Signature: png = splash:png{width=nil, height=nil}
Parameters:
- width - optional, width of a screenshot in pixels;
- height - optional, height of a screenshot in pixels.
Returns: PNG screenshot data.
TODO: document what default values mean
width and height arguments set a size of the resulting image, not a size of an area screenshot is taken of. For example, if the viewport is 1024px wide then splash:png{width=100} will return a screenshot of the whole viewport, but an image will be downscaled to 100px width.
To set the viewport size use splash:set_viewport method.
If the result of splash:png() is returned directly as a result of “main” function, the screenshot is returned as binary data:
-- A simplistic implementation of render.png endpoint
function main(splash)
splash:set_result_content_type("image/png")
assert(splash:go(splash.args.url))
return splash:png{
width=splash.args.width,
height=splash.args.height
}
end
If the result of splash:png() is returned as a table value, it is encoded to base64 to make it possible to embed in JSON and build a data:uri on a client (magic!):
function main(splash)
assert(splash:go(splash.args.url))
return {png=splash:png()}
end
If your script returns the result of splash:png() in a top-level "png" key (as we’ve done in a previous example) then Splash UI will display it as an image.
splash:har¶
Signature: har = splash:har()
Returns: information about pages loaded, events happened, network requests sent and responses received in HAR format.
If your script returns the result of splash:har() in a top-level "har" key then Splash UI will give you a nice diagram with network information (similar to “Network” tabs in Firefox or Chrome developer tools):
function main(splash)
assert(splash:go(splash.args.url))
return {har=splash:har()}
end
splash:history¶
Signature: entries = splash:history()
Returns: information about requests/responses for the pages loaded, in HAR entries format.

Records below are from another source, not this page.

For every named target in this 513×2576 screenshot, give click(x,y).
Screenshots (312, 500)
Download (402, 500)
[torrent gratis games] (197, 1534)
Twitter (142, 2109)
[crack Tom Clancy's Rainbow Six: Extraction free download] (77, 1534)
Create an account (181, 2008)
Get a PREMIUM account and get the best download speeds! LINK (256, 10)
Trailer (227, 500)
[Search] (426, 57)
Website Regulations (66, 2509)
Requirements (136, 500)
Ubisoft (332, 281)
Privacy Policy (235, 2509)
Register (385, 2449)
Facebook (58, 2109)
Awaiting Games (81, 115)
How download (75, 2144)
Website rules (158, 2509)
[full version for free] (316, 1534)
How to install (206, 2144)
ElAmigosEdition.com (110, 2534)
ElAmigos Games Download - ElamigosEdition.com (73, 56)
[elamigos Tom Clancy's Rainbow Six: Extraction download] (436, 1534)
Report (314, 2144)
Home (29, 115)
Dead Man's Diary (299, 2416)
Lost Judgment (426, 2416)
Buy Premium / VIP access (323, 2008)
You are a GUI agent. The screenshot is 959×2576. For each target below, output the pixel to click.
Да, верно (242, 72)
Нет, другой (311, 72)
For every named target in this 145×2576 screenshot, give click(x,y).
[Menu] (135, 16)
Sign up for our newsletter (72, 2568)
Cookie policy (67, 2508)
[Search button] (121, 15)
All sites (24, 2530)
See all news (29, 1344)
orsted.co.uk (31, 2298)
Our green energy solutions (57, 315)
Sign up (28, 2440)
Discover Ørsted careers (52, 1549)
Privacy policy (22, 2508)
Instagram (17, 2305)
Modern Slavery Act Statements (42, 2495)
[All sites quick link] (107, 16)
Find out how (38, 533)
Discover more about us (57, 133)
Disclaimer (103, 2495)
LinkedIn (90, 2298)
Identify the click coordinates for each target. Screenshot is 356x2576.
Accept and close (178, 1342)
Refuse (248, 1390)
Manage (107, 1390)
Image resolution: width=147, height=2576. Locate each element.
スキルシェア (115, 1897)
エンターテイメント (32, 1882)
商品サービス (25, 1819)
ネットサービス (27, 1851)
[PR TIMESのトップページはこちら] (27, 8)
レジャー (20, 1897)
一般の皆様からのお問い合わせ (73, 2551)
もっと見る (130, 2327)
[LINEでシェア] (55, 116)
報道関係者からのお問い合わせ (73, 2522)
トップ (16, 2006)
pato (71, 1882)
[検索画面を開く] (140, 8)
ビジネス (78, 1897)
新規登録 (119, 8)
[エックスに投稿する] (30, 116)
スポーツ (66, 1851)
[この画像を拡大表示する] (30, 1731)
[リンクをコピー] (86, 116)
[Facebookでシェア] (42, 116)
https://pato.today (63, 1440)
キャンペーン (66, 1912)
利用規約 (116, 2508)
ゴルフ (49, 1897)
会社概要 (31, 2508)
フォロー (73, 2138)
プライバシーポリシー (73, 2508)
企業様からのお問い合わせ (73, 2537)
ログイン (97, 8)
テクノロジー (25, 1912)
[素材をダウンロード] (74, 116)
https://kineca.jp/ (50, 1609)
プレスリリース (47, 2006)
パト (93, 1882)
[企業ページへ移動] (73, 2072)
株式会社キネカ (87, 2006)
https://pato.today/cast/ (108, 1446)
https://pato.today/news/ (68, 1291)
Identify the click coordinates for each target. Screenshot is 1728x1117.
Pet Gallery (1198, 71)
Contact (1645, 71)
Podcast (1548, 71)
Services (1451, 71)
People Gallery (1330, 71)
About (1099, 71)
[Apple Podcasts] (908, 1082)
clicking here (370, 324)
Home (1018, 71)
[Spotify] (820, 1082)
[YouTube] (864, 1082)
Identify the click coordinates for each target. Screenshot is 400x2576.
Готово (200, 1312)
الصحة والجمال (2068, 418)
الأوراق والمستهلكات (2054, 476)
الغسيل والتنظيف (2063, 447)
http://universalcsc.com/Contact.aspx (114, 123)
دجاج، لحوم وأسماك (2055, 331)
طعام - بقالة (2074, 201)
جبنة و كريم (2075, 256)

splash:history doesn’t return information about related resources like images, scripts, stylesheets or AJAX requests. If you need this information use splash:har.
Let’s get a JSON array with HTTP headers of the response we’re displaying:
function main(splash)
assert(splash:go(splash.args.url))
local entries = splash:history()
-- #entries means "entries length"; arrays in Lua start from 1
local last_entry = entries[#entries]
return {
headers = last_entry.response.headers
}
end
splash:set_result_content_type¶
Set Content-Type of a result returned to a client.
Signature: splash:set_result_content_type(content_type)
Parameters:
- content_type - a string with Content-Type header value.
If a table is returned by “main” function then splash:set_result_content_type has no effect: Content-Type of the result is set to application/json.
This function does not set Content-Type header for requests initiated by splash:go; this function is for setting Content-Type header of a result.
Example:
function main(splash)
splash:set_result_content_type("text/xml")
return [[
<?xml version="1.0" encoding="UTF-8"?>
<note>
<to>Tove</to>
<from>Jani</from>
<heading>Reminder</heading>
<body>Don't forget me this weekend!</body>
</note>
]]
end
splash:set_images_enabled¶
Enable/disable images.
Signature: splash:set_images_enabled(enabled)
Parameters:
- enabled - true to enable images, false to disable them.
By default, images are enabled. Disabling of the images can save a lot of network traffic (usually around ~50%) and make rendering faster. Note that this option can affect the JavaScript code inside page: disabling of the images may change sizes and positions of DOM elements, and scripts may read and use them.
Splash uses in-memory cache; cached images will be displayed even when images are disabled. So if you load a page, then disable images, then load a new page, then likely first page will display all images and second page will display some images (the ones common with the first page). Splash cache is shared between scripts executed in the same process, so you can see some images even if they are disabled at the beginning of the script.
Example:
function main(splash)
splash:set_images_enabled(false)
assert(splash:go("http://example.com"))
return {png=splash:png()}
end
splash:set_viewport¶
Set the browser viewport.
Signature: width, height = splash:set_viewport(size)
Parameters:
- size - string, width and height of the viewport. Format is "<width>x<heigth>", e.g. "800x600". It also accepts "full" as a value; "full" means that the viewport size will be auto-detected to fit the whole page (possibly very tall).
Returns: two numbers: width and height the viewport is set to, in pixels.
splash:set_viewport("full") should be called only after page is loaded, and some time passed after that (use splash:wait). This is an unfortunate restriction, but it seems that this is the only way to make rendering work reliably with size=”full”.
splash:png uses the viewport size.
Example:
function main(splash)
assert(splash:go("http://example.com"))
assert(splash:wait(0.5))
splash:set_viewport("full")
return {png=splash:png()}
end
splash.args¶
splash.args is a table with incoming parameters. It contains merged values from the orignal URL string (GET arguments) and values sent using application/json POST request.